GIVEN REQUEST
Please reproduce the lines of the listing below exactly, beginning with the line that contains "The width and" and continuing through the end of the listing, both ends included. Leave the pictures out.

** start MATERIAL SHOWN **

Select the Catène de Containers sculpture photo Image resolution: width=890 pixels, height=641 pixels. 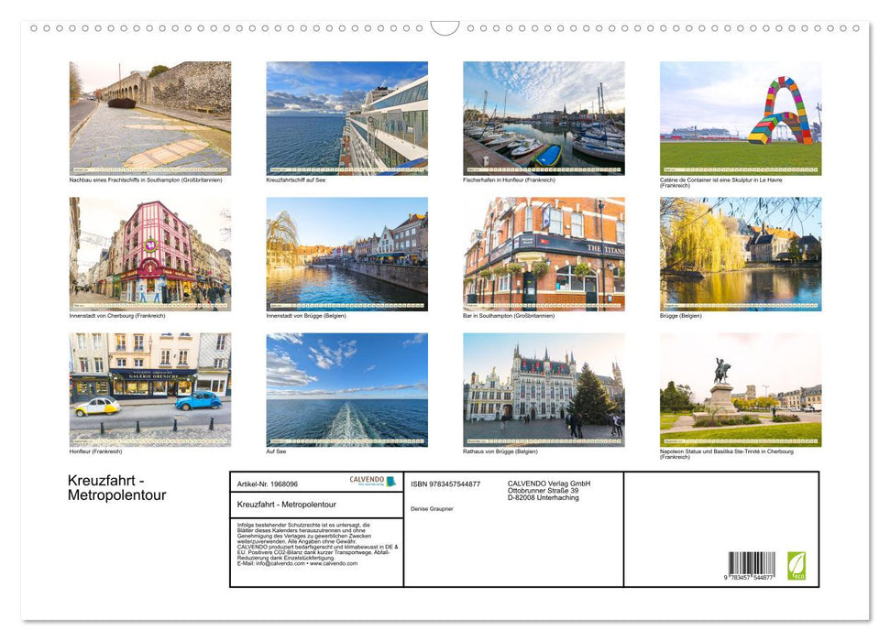click(741, 117)
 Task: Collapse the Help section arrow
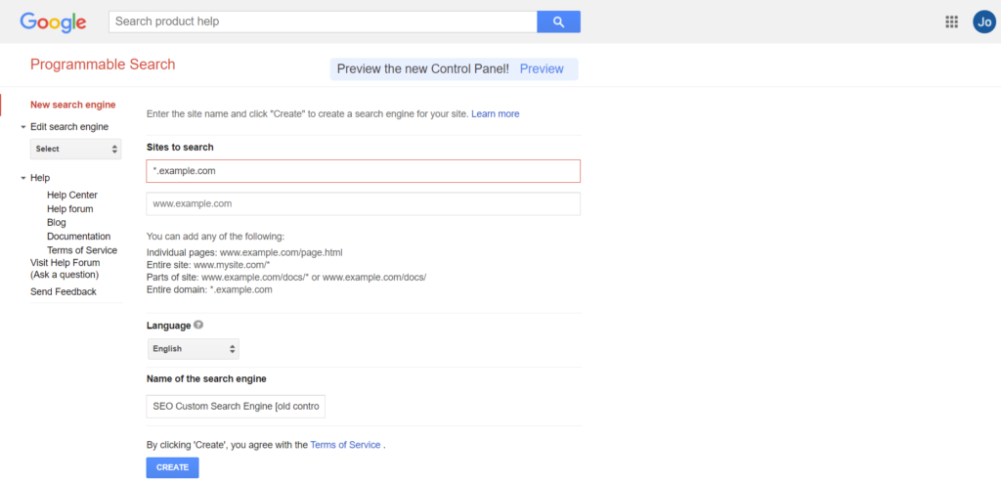click(23, 178)
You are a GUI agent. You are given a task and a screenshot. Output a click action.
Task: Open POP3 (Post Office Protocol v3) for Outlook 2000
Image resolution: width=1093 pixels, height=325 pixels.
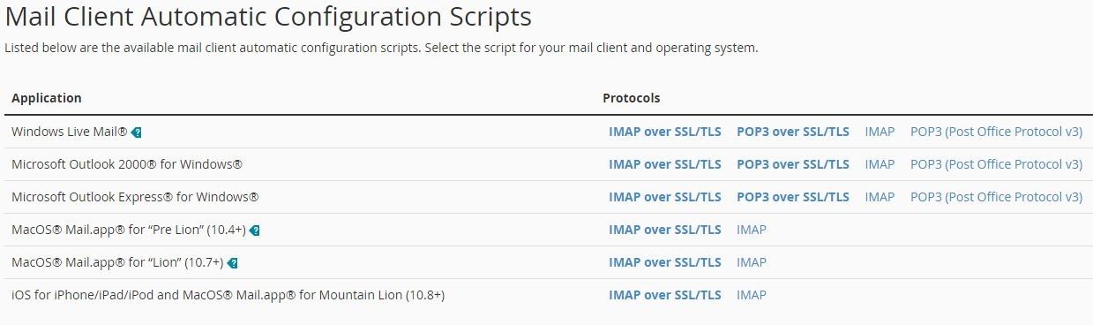[x=996, y=164]
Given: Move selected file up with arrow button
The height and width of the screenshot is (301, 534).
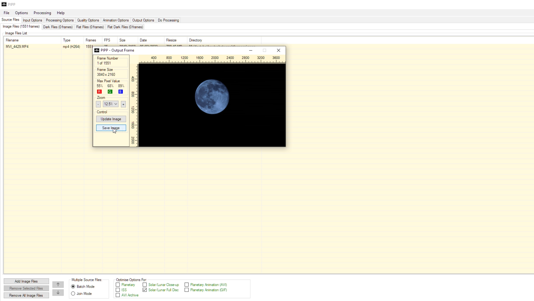Looking at the screenshot, I should [58, 285].
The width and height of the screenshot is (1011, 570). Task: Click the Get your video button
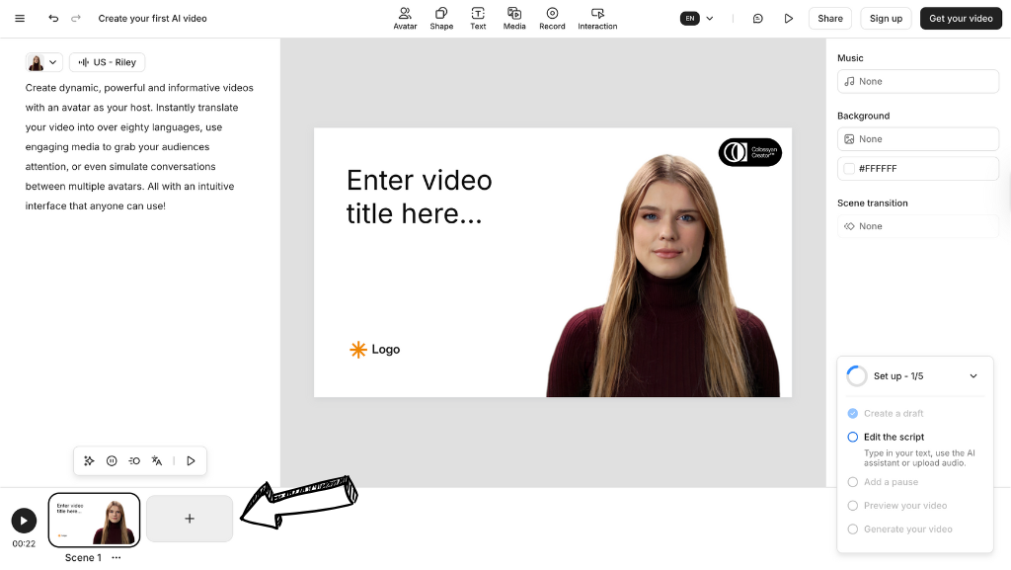pyautogui.click(x=961, y=19)
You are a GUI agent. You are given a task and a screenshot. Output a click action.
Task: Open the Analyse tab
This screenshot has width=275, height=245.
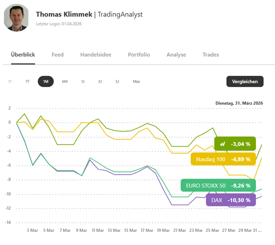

** end MATERIAL SHOWN **

PROBLEM SOLUTION
The width and height of the screenshot is (1011, 570). Task: Click the Get your video button
pyautogui.click(x=961, y=19)
You are a GUI agent. You are given a task and a screenshot. Output a click action.
Task: Open the Analyse tab
This screenshot has width=275, height=245.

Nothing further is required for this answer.